- EXTRACTED MATERIAL -
§ §

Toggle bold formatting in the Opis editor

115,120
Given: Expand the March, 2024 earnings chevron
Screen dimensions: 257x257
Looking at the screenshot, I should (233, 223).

§ §

Rewrite all the rows above as a numbered list, leaving out any blank lines.

- COMPLETE RESPONSE -
1. Toggle bold formatting in the Opis editor
2. 115,120
3. Given: Expand the March, 2024 earnings chevron
4. Screen dimensions: 257x257
5. Looking at the screenshot, I should (233, 223).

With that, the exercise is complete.